Minister zastrzegł, że ewentualne późniejsze podwyższenie cen biletów na pociągi dotowane przez budżet państwa (IC oraz TLK) będzie wymagało zgody ministra infrastruktury. Będzie też musiało zostać poprzedzone analizami. – Decyzje o ewentualnej korekcie cen biletów w każdym przypadku wymagają przeprowadzenia analizy uwarunkowań popytowych i rynkowych, w tym również w zakresie oferty i polityki taryfowej kolejowych przewoźników samorządowych – wyjaśnił wiceminister.
W interpelacji poseł odnosił się do wypowiedzi Malepszaka z kwietnia bieżącego roku.
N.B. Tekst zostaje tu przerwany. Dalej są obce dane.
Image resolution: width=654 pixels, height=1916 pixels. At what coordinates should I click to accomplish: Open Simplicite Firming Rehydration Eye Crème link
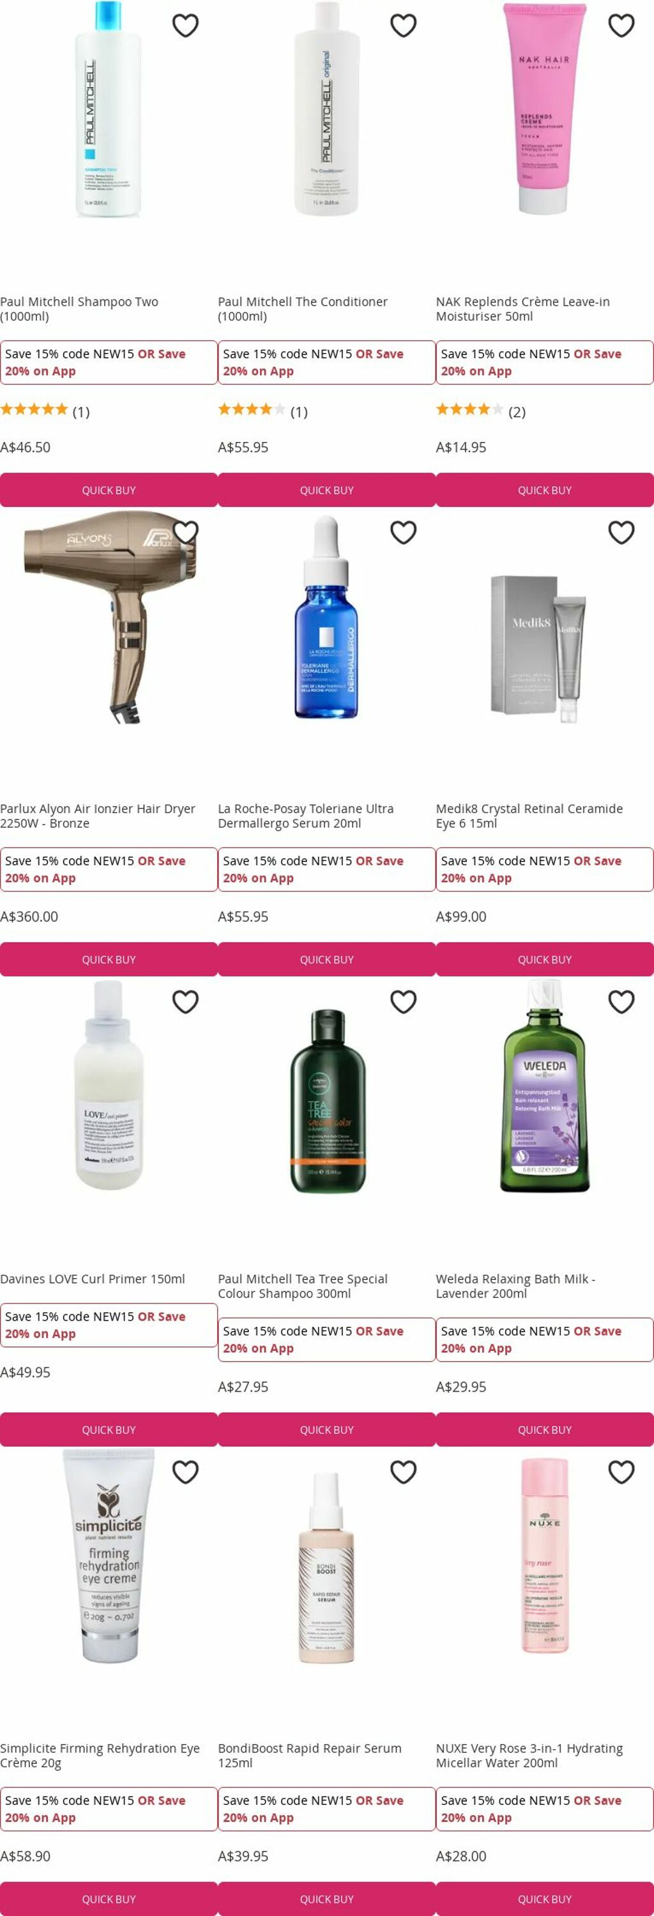(100, 1755)
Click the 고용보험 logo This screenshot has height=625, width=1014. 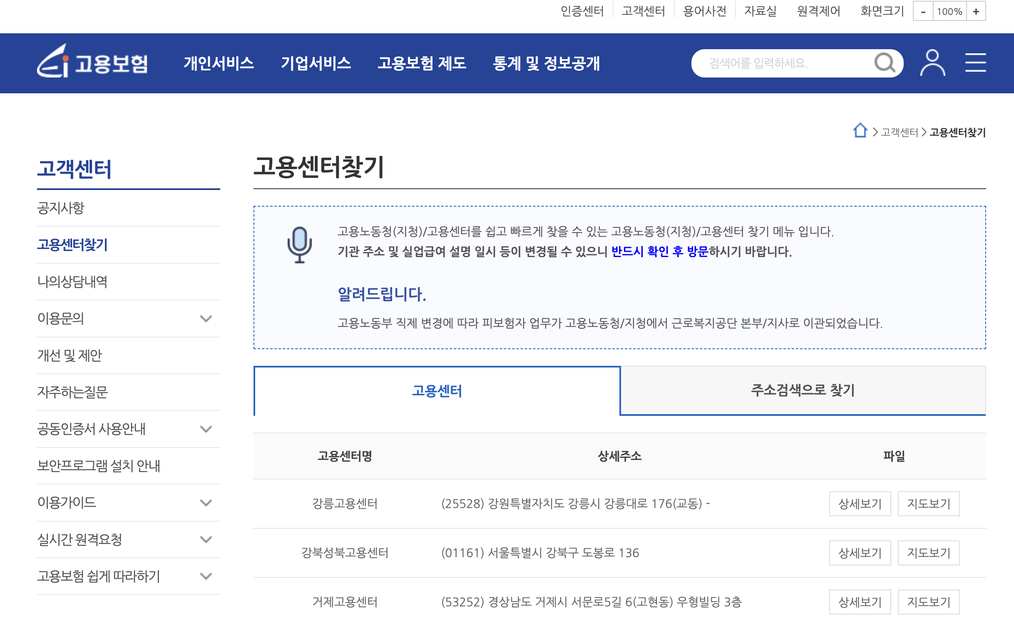[92, 63]
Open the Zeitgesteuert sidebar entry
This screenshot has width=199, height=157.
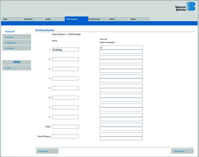16,42
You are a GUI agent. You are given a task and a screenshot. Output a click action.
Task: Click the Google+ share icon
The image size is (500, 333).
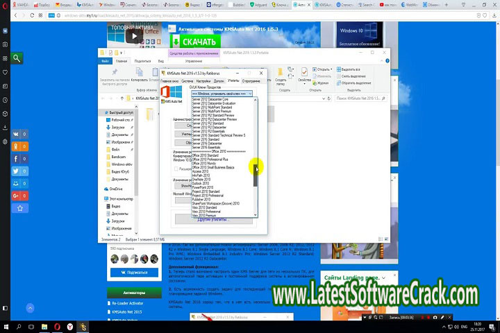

Wiceszef resortu infrastruktury mówił wówczas, że w wielu relacjach ceny biletów PKP Intercity
stają się niższe od tych obowiązujących u przewoźników regionalnych. – W pierwszej dwudziestce relacji o największych wzrostach liczby pasażerów [PKP Intercity] znajdują się trasy o długości do 50 lub 70 km. Zwiększając ofertę np. z 15 do 20 połączeń na dobę – gdy przewoźnik samorządowy uruchamia ich 25-30 – stajemy się już dla niego szybszą alternatywą. Jeśli jesteśmy w dodatku tańsi, pasażer wybiera naszą ofertę, bo ma alternatywę w postaci pociągów jeżdżących co godzinę, a w szczycie nawet częściej – przekonywał. Jak stwierdził, do ministerstwa i przewoźnika napływały skargi od operatorów regionalnych w tej sprawie.
Malepszak przypominał też, że głównym zadaniem PKP Intercity jako przewoźnika dalekobieżnego jest przewożenie pasażerów w dłuższych relacjach (liczących 100 km i więcej). Obniżka cen biletów na pociągi regionalne nie byłaby zaś możliwa bez dużego zwiększenia subwencji z budżetu państwa lub samorządu (a więc, w ostatecznym rachunku, z podatków).
– Ostatnie podwyżki cen biletów kolejowych w ramach publicznego transportu zbiorowego realizowane były w latach 2022-2023 – przypomina Malepszak. W styczniu 2022 r. weszła w życie
15-procentowa podwyżka cen bazowych biletów jednorazowych. Na początku 2023 r.
poprzedni zarząd PKP Intercity zapowiedział duże podwyżki (o 11,8% w segmencie IC/TLK), jednak już w marcu obniżył ceny
z powrotem do poprzedniego poziomu (w czym zapewne pomogła presja, wywierana przez ekspertów oraz – w roku wyborczym –
przez opozycję).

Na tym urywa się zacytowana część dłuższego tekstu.